The Interest was acquired by Melbye from Werklund on September 4, 2012
pursuant to a debenture syndication and agency agreement (the "Debenture Syndication and Agency Agreement") dated August 31, 2012 between Melbye and Werklund (the "Acquisition"). For further details on the Acquisition and the Debenture Syndication
and Agency Agreement, please refer to Werklund's press release dated
September 4, 2012 and the Prior Early Warning Report, a copy of which
can be found under the SEDAR profile of RS on www.sedar.com.

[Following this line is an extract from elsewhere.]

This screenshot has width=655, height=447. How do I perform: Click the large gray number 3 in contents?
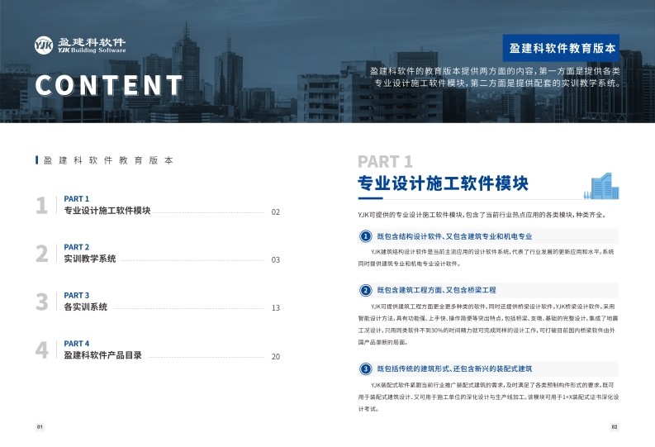pyautogui.click(x=41, y=302)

On March 14, 2013, the Alberta Court of Queen's Bench (the "Court") granted RS's application for an initial order (the "Initial Order") under the Companies' Creditors Arrangement Act (Canada) ("CCAA") granting protection from its creditors. Werklund and Melbye (each
for a 50% interest) have granted an interim credit facility (the "Interim Facility") in favour of RS to finance its operations and costs incurred during
those proceedings under the CCAA (the "CCAA Proceedings"). The maximum amount currently available to RS under the Interim
Facility is $750,000. In the Initial Order, the Court granted to
Melbye and Werklund a super priority charge (the "Charge") to secure the obligations of RS under the Interim Facility. The
Charge ranks in priority to all other security granted by RS other than
a first ranking administration charge created by the Court in the
amount of $250,000, which secures the professional fees and expenses of
the Monitor and of counsel for the Monitor and RS. All other security
ranks behind these charges, including the security interest granted by
RS to Melbye and Werklund in connection with the Loan Documents.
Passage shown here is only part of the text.